What is required ::
Could you return every line of the material that contains the word "agent"?

Dataset entries ::
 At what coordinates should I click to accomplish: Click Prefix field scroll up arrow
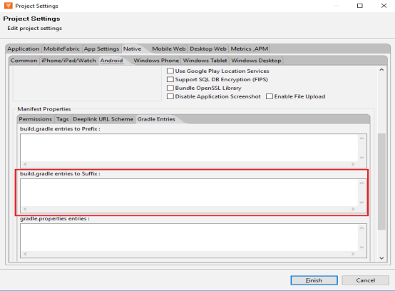[361, 138]
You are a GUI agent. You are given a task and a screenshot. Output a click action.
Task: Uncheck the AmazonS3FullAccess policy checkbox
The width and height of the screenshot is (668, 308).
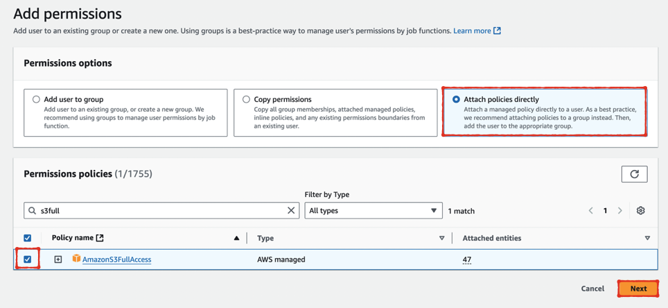click(x=28, y=259)
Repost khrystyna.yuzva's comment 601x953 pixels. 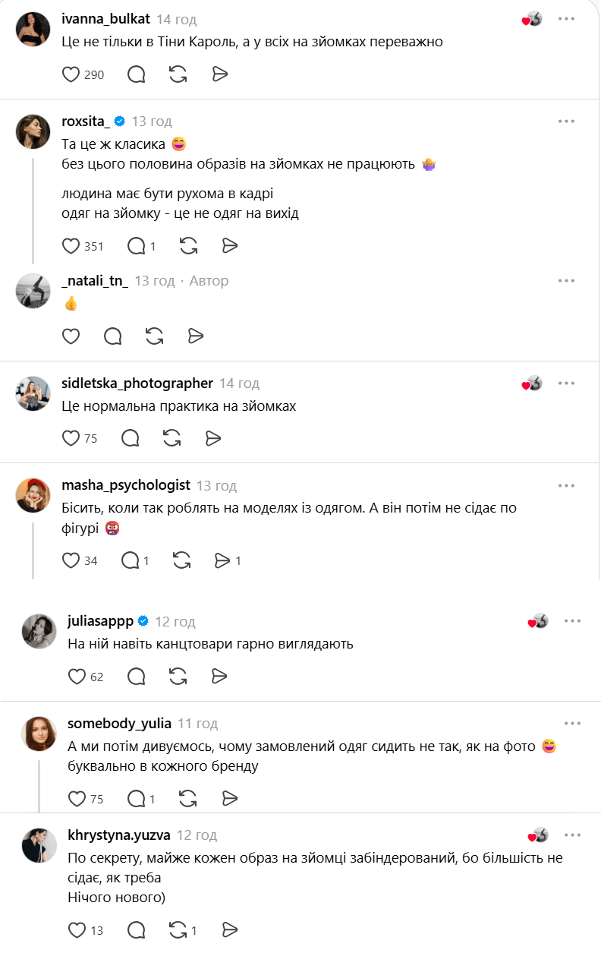178,929
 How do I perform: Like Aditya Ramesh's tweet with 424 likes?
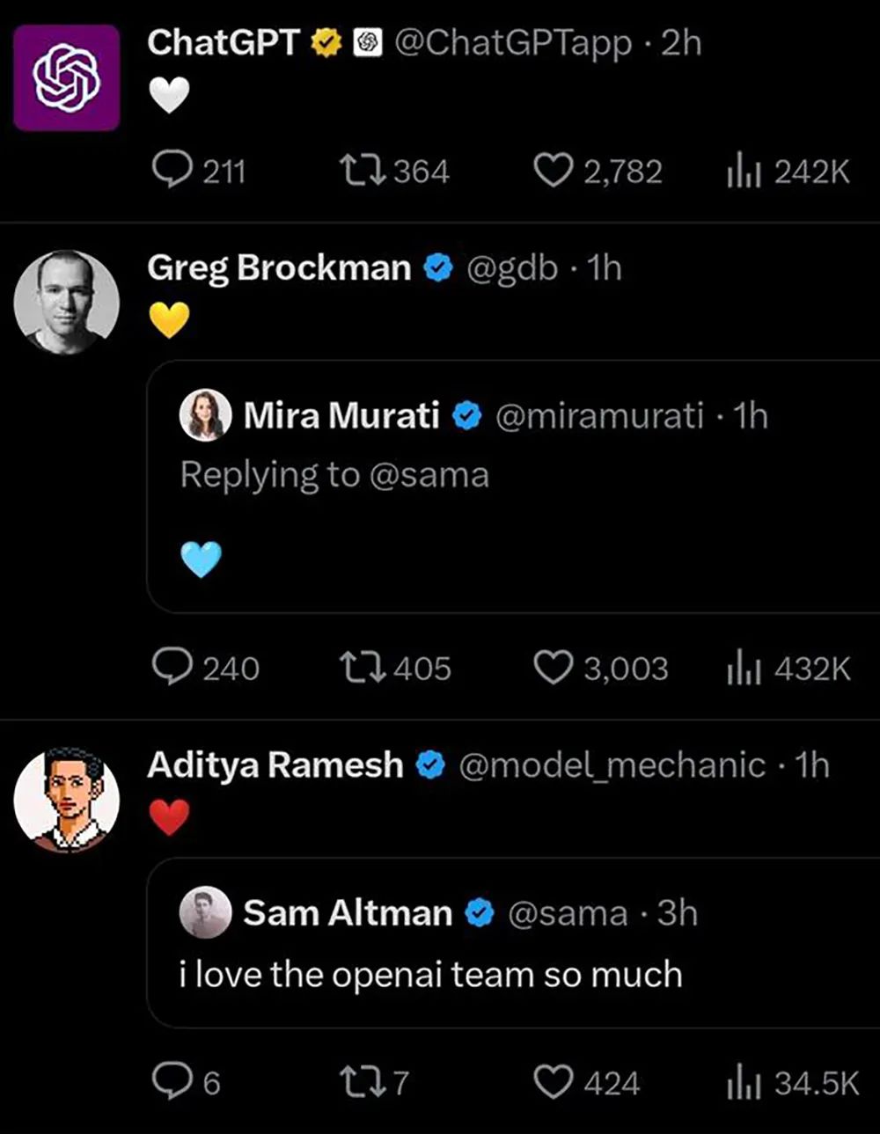[554, 1081]
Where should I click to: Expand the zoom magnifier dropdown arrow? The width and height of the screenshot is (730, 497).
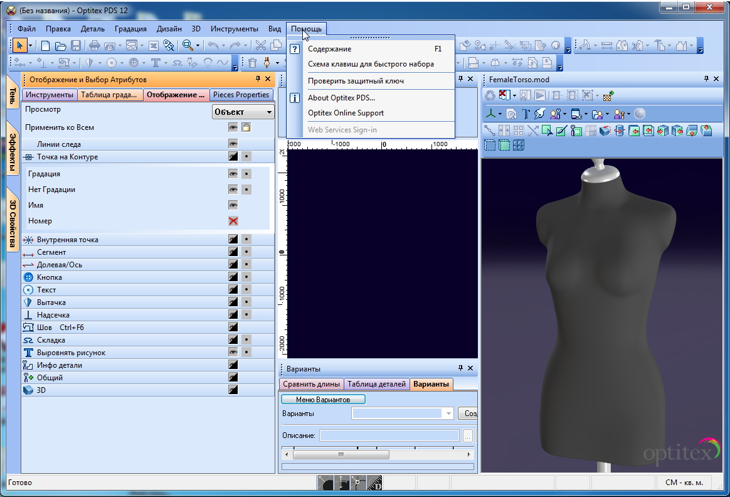point(198,45)
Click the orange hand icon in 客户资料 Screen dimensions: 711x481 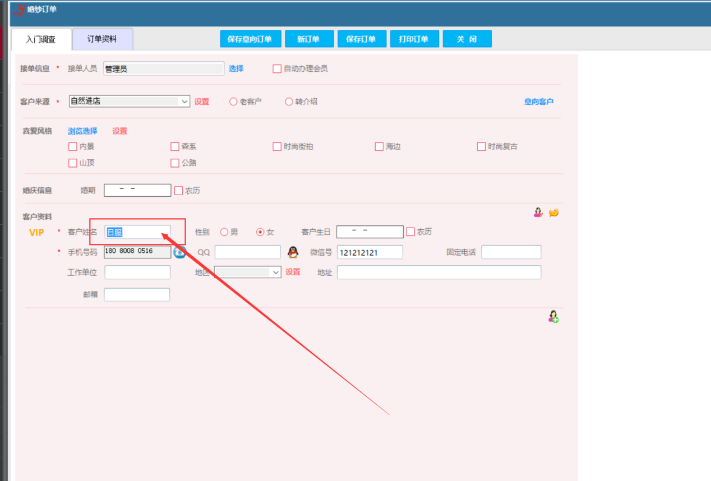coord(553,212)
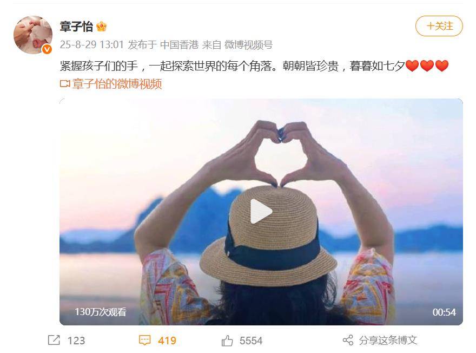This screenshot has height=353, width=476.
Task: Click the orange verified badge on avatar
Action: (47, 49)

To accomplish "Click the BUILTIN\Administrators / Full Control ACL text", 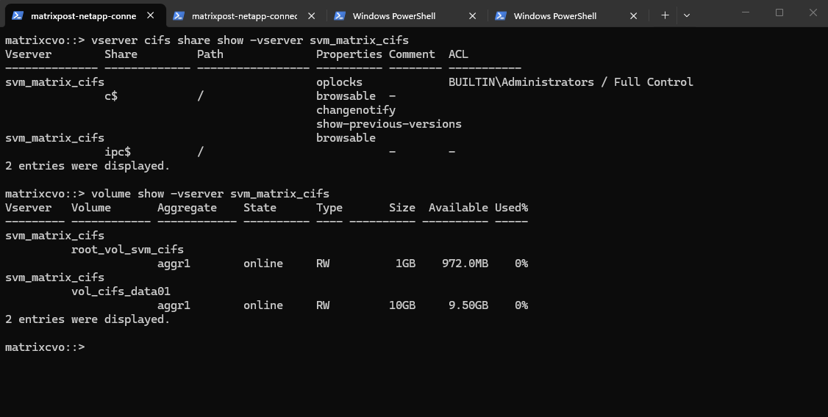I will click(571, 82).
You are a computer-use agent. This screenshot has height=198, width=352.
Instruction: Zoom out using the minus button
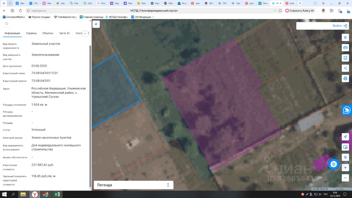[x=345, y=178]
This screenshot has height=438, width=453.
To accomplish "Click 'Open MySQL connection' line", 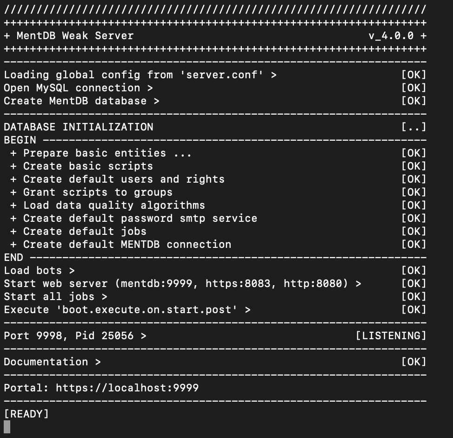I will pyautogui.click(x=72, y=88).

Answer space ::
You are a GUI agent. You are given a task and a screenshot. Output a click action.
You are a computer-use agent. This screenshot has height=198, width=352.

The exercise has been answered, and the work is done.